Please reproduce the entries below exactly as they stand, but leave the pictures out.

*** Records to process

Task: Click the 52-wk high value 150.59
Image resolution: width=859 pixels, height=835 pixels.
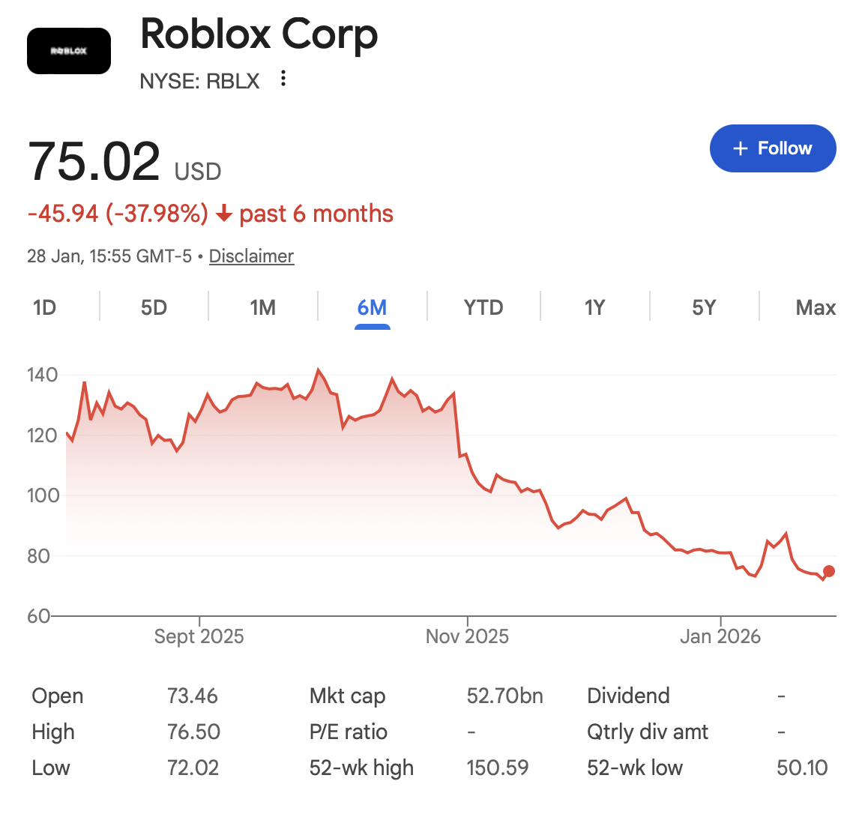Action: pyautogui.click(x=498, y=768)
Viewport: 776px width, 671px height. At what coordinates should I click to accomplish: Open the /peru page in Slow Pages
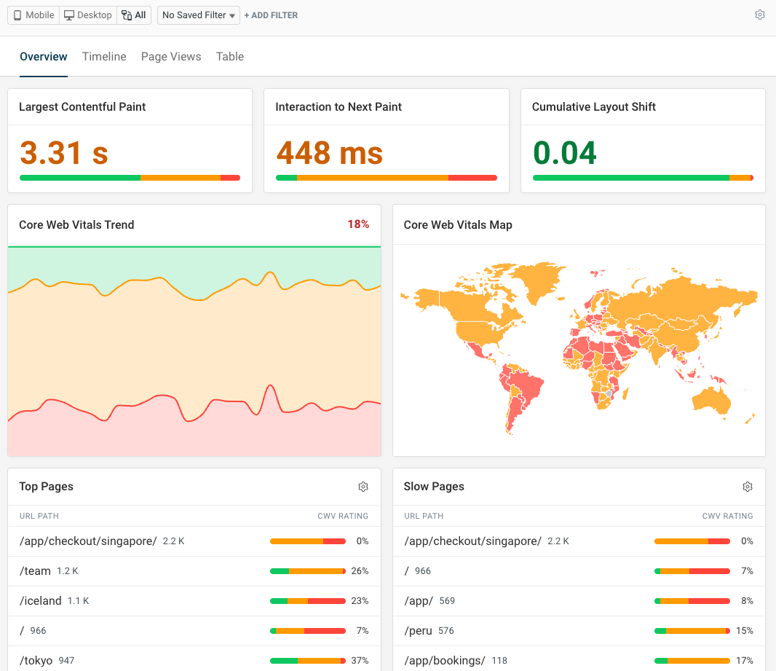pos(418,630)
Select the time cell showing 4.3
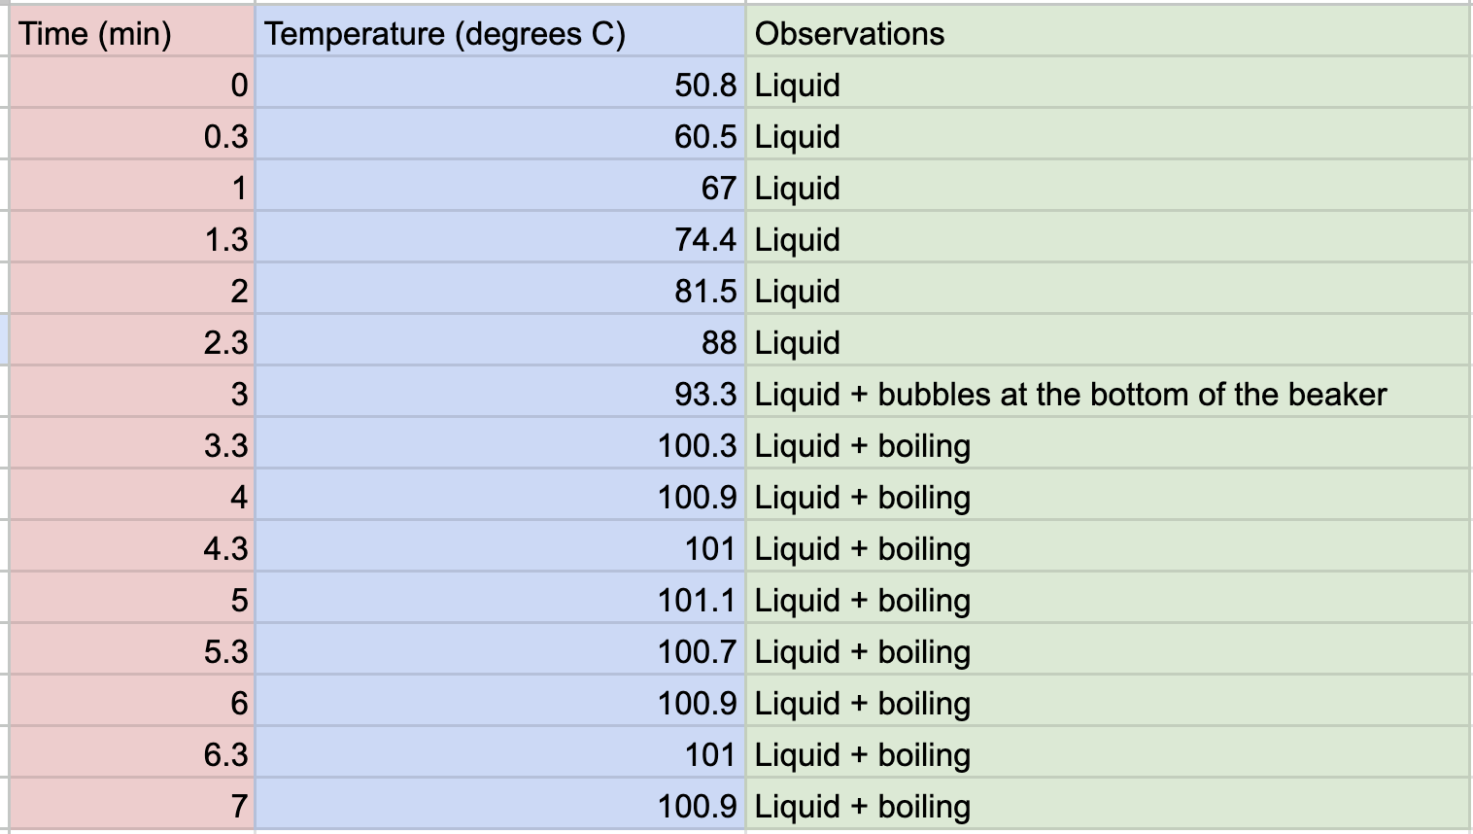Image resolution: width=1473 pixels, height=834 pixels. (x=131, y=549)
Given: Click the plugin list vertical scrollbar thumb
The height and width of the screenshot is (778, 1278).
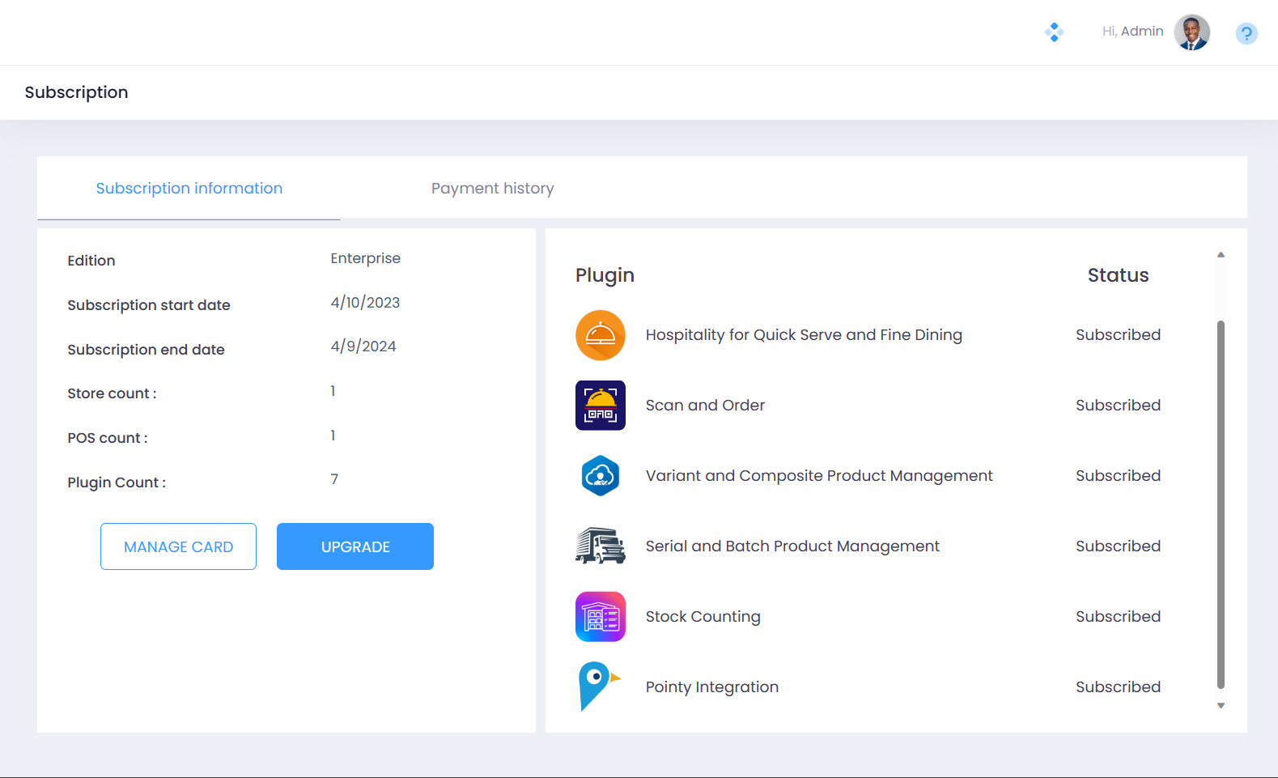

******

Your solution:
Task: Click the 52-wk high value 150.59
Image resolution: width=859 pixels, height=835 pixels.
Action: pyautogui.click(x=498, y=768)
Viewport: 776px width, 671px height. At what coordinates should I click to accomplish: Open the /peru page in Slow Pages
pos(418,630)
Select the time cell showing 4.3
Image resolution: width=1473 pixels, height=834 pixels. (x=131, y=549)
Given: Click the plugin list vertical scrollbar thumb
The height and width of the screenshot is (778, 1278).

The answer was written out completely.